[Stored records]
• • • • •

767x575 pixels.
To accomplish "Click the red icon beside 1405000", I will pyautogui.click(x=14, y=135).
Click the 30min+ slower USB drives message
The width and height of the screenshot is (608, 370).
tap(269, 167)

• • • • •

Task brief: Give the records back in full, word for word.

Task answer:
767x575 pixels.
To accomplish "Click the red icon beside 1405000", I will pyautogui.click(x=14, y=135).
Click the 30min+ slower USB drives message
The width and height of the screenshot is (608, 370).
tap(269, 167)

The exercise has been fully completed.